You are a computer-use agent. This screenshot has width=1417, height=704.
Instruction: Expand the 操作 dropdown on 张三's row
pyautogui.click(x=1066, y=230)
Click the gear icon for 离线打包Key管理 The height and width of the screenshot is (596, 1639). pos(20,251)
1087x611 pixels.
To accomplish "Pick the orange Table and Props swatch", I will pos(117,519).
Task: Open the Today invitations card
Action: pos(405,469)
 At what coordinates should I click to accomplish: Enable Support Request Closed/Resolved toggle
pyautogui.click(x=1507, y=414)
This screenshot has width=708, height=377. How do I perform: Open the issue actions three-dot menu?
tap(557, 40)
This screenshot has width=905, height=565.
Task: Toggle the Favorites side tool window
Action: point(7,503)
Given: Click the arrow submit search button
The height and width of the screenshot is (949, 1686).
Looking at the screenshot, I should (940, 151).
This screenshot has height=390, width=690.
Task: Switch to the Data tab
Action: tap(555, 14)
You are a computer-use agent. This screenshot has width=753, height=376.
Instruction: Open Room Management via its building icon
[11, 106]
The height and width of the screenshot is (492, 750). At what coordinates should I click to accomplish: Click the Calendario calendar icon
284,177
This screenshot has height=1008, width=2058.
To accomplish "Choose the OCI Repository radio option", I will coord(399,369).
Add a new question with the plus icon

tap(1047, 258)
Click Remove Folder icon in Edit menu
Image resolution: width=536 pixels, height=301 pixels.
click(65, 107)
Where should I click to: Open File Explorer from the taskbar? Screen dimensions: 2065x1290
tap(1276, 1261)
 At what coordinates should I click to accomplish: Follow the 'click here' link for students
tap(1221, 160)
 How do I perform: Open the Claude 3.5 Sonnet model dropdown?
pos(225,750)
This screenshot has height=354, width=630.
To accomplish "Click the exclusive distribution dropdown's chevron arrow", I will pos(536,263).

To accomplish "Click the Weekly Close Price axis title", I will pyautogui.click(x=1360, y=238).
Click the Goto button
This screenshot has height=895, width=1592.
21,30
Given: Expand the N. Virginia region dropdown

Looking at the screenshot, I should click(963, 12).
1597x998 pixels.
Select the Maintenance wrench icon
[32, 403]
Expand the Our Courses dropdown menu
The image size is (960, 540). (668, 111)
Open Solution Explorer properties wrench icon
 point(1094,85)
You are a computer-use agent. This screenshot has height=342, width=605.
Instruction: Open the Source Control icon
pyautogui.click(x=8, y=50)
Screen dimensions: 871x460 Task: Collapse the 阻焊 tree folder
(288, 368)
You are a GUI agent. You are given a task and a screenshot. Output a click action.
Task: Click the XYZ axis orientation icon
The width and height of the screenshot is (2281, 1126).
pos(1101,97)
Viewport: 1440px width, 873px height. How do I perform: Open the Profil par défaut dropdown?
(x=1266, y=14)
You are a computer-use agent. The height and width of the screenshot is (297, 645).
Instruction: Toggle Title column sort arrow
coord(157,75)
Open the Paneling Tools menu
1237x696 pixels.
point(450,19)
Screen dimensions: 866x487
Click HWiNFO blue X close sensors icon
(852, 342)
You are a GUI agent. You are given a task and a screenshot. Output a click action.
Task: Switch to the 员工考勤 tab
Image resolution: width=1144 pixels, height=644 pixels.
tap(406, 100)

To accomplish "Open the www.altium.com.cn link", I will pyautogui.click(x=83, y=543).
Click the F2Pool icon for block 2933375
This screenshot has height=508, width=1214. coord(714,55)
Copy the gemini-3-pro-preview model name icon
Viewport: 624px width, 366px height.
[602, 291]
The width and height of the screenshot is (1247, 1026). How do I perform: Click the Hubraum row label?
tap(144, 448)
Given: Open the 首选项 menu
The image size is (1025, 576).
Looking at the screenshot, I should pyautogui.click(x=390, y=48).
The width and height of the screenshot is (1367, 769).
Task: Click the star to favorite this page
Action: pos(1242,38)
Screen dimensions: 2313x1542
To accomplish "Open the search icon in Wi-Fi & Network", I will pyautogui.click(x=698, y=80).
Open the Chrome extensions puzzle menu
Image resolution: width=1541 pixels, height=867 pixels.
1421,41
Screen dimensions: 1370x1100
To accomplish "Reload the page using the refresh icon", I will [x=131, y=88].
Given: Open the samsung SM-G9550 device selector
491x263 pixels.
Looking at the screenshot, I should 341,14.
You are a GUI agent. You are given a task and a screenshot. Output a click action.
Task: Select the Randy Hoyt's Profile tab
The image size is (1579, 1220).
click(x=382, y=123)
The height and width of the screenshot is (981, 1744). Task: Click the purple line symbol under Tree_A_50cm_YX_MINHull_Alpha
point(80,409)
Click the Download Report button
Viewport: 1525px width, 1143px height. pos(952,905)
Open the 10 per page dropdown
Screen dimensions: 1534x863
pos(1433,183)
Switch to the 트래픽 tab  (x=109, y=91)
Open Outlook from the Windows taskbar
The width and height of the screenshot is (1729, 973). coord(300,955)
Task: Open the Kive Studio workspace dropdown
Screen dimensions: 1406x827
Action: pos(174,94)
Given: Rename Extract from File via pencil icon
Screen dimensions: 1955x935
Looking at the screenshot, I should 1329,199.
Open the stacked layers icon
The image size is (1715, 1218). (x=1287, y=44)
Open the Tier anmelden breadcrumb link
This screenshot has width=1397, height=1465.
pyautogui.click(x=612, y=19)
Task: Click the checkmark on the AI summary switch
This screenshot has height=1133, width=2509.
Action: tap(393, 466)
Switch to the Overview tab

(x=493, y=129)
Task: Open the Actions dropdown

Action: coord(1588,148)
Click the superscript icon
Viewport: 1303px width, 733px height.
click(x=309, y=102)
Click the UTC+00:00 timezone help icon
◆ ◆ ◆
TASK REQUIREMENTS –
Return every record exactly as it was given.

ANSWER –
You are a computer-use agent. This screenshot has width=1417, height=704.
Instruction: Expand the 操作 dropdown on 张三's row
pyautogui.click(x=1066, y=230)
Click the gear icon for 离线打包Key管理 The height and width of the screenshot is (596, 1639). pos(20,251)
1087x611 pixels.
To accomplish "Pick the orange Table and Props swatch", I will pos(117,519).
Task: Open the Today invitations card
Action: pos(405,469)
 At what coordinates should I click to accomplish: Enable Support Request Closed/Resolved toggle
pyautogui.click(x=1507, y=414)
This screenshot has width=708, height=377. How do I perform: Open the issue actions three-dot menu?
tap(557, 40)
This screenshot has width=905, height=565.
Task: Toggle the Favorites side tool window
Action: point(7,503)
Given: Click the arrow submit search button
The height and width of the screenshot is (949, 1686).
Looking at the screenshot, I should (940, 151).
This screenshot has height=390, width=690.
Task: Switch to the Data tab
Action: tap(555, 14)
You are a computer-use agent. This screenshot has width=753, height=376.
Instruction: Open Room Management via its building icon
[11, 106]
The height and width of the screenshot is (492, 750). At what coordinates should I click to accomplish: Click the Calendario calendar icon
284,177
This screenshot has height=1008, width=2058.
To accomplish "Choose the OCI Repository radio option", I will coord(399,369).
Add a new question with the plus icon

tap(1047, 258)
Click Remove Folder icon in Edit menu
Image resolution: width=536 pixels, height=301 pixels.
click(65, 107)
Where should I click to: Open File Explorer from the taskbar? Screen dimensions: 2065x1290
tap(1276, 1261)
 At what coordinates should I click to accomplish: Follow the 'click here' link for students
tap(1221, 160)
 How do I perform: Open the Claude 3.5 Sonnet model dropdown?
pos(225,750)
This screenshot has height=354, width=630.
To accomplish "Click the exclusive distribution dropdown's chevron arrow", I will pos(536,263).

To accomplish "Click the Weekly Close Price axis title", I will pyautogui.click(x=1360, y=238).
Click the Goto button
This screenshot has height=895, width=1592.
21,30
Given: Expand the N. Virginia region dropdown

Looking at the screenshot, I should click(963, 12).
1597x998 pixels.
Select the Maintenance wrench icon
[32, 403]
Expand the Our Courses dropdown menu
The image size is (960, 540). (668, 111)
Open Solution Explorer properties wrench icon
 point(1094,85)
You are a computer-use agent. This screenshot has height=342, width=605.
Instruction: Open the Source Control icon
pyautogui.click(x=8, y=50)
Screen dimensions: 871x460 Task: Collapse the 阻焊 tree folder
(288, 368)
You are a GUI agent. You are given a task and a screenshot. Output a click action.
Task: Click the XYZ axis orientation icon
The width and height of the screenshot is (2281, 1126).
pos(1101,97)
Viewport: 1440px width, 873px height. How do I perform: Open the Profil par défaut dropdown?
(x=1266, y=14)
You are a computer-use agent. The height and width of the screenshot is (297, 645).
Instruction: Toggle Title column sort arrow
coord(157,75)
Open the Paneling Tools menu
1237x696 pixels.
point(450,19)
Screen dimensions: 866x487
Click HWiNFO blue X close sensors icon
(852, 342)
You are a GUI agent. You are given a task and a screenshot. Output a click action.
Task: Switch to the 员工考勤 tab
Image resolution: width=1144 pixels, height=644 pixels.
tap(406, 100)

To accomplish "Open the www.altium.com.cn link", I will pyautogui.click(x=83, y=543).
Click the F2Pool icon for block 2933375
This screenshot has height=508, width=1214. coord(714,55)
Copy the gemini-3-pro-preview model name icon
Viewport: 624px width, 366px height.
[602, 291]
The width and height of the screenshot is (1247, 1026). How do I perform: Click the Hubraum row label?
tap(144, 448)
Given: Open the 首选项 menu
The image size is (1025, 576).
Looking at the screenshot, I should pyautogui.click(x=390, y=48).
The width and height of the screenshot is (1367, 769).
Task: Click the star to favorite this page
Action: pos(1242,38)
Screen dimensions: 2313x1542
To accomplish "Open the search icon in Wi-Fi & Network", I will pyautogui.click(x=698, y=80).
Open the Chrome extensions puzzle menu
Image resolution: width=1541 pixels, height=867 pixels.
1421,41
Screen dimensions: 1370x1100
To accomplish "Reload the page using the refresh icon", I will [x=131, y=88].
Given: Open the samsung SM-G9550 device selector
491x263 pixels.
Looking at the screenshot, I should 341,14.
You are a GUI agent. You are given a task and a screenshot. Output a click action.
Task: Select the Randy Hoyt's Profile tab
The image size is (1579, 1220).
click(x=382, y=123)
The height and width of the screenshot is (981, 1744). Task: Click the purple line symbol under Tree_A_50cm_YX_MINHull_Alpha
point(80,409)
Click the Download Report button
Viewport: 1525px width, 1143px height. pos(952,905)
Open the 10 per page dropdown
Screen dimensions: 1534x863
pos(1433,183)
Switch to the 트래픽 tab  (x=109, y=91)
Open Outlook from the Windows taskbar
The width and height of the screenshot is (1729, 973). coord(300,955)
Task: Open the Kive Studio workspace dropdown
Screen dimensions: 1406x827
Action: pos(174,94)
Given: Rename Extract from File via pencil icon
Screen dimensions: 1955x935
Looking at the screenshot, I should 1329,199.
Open the stacked layers icon
The image size is (1715, 1218). (x=1287, y=44)
Open the Tier anmelden breadcrumb link
This screenshot has width=1397, height=1465.
pyautogui.click(x=612, y=19)
Task: Click the checkmark on the AI summary switch
This screenshot has height=1133, width=2509.
Action: tap(393, 466)
Switch to the Overview tab

(x=493, y=129)
Task: Open the Actions dropdown

Action: coord(1588,148)
Click the superscript icon
Viewport: 1303px width, 733px height.
click(x=309, y=102)
Click the UTC+00:00 timezone help icon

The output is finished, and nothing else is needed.